PROVIDED DATA Start Marker
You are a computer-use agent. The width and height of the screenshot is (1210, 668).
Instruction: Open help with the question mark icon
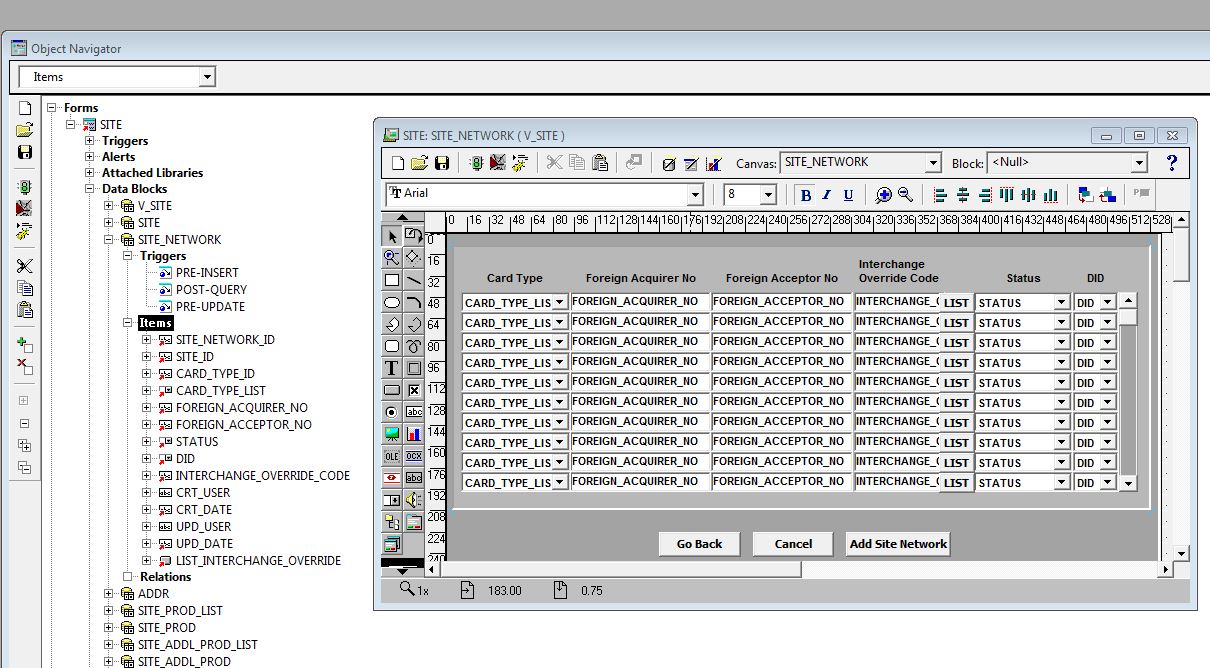click(x=1172, y=163)
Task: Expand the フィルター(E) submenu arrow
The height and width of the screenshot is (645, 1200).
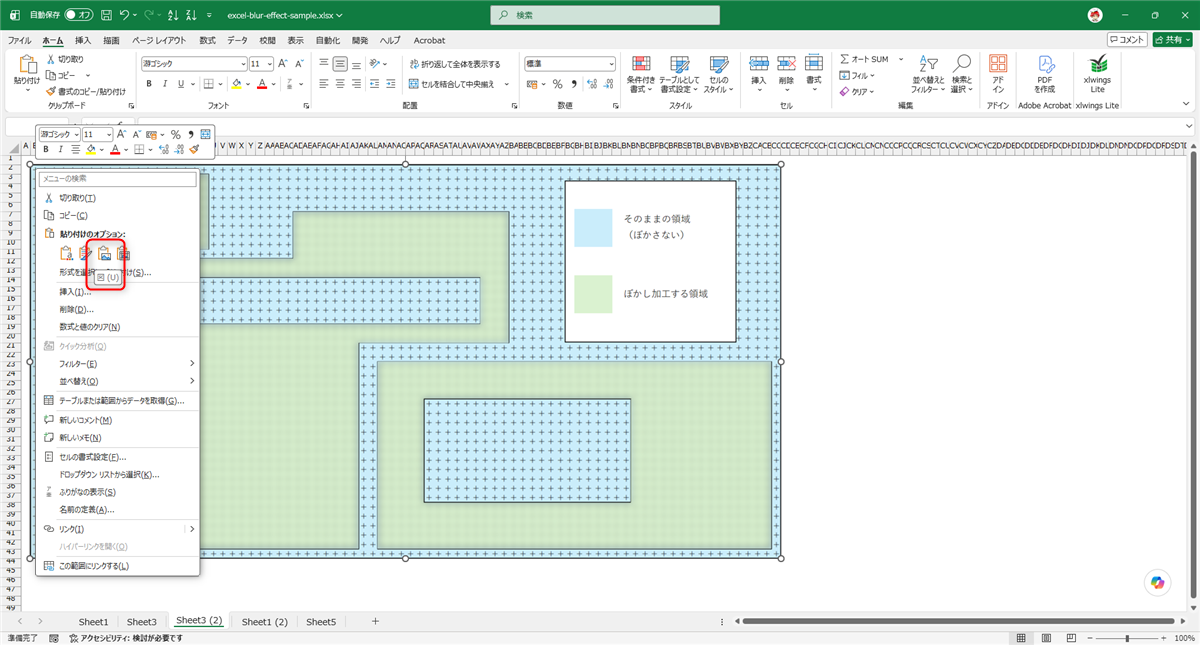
PROVIDED DATA End Marker
EXERCISE AIM:
Please copy every entry exactly, without the pictures.

TASK ANSWER:
You are a computer-use agent. The width and height of the screenshot is (1210, 668).
Instruction: Open help with the question mark icon
click(x=1172, y=163)
Task: Expand the フィルター(E) submenu arrow
The height and width of the screenshot is (645, 1200).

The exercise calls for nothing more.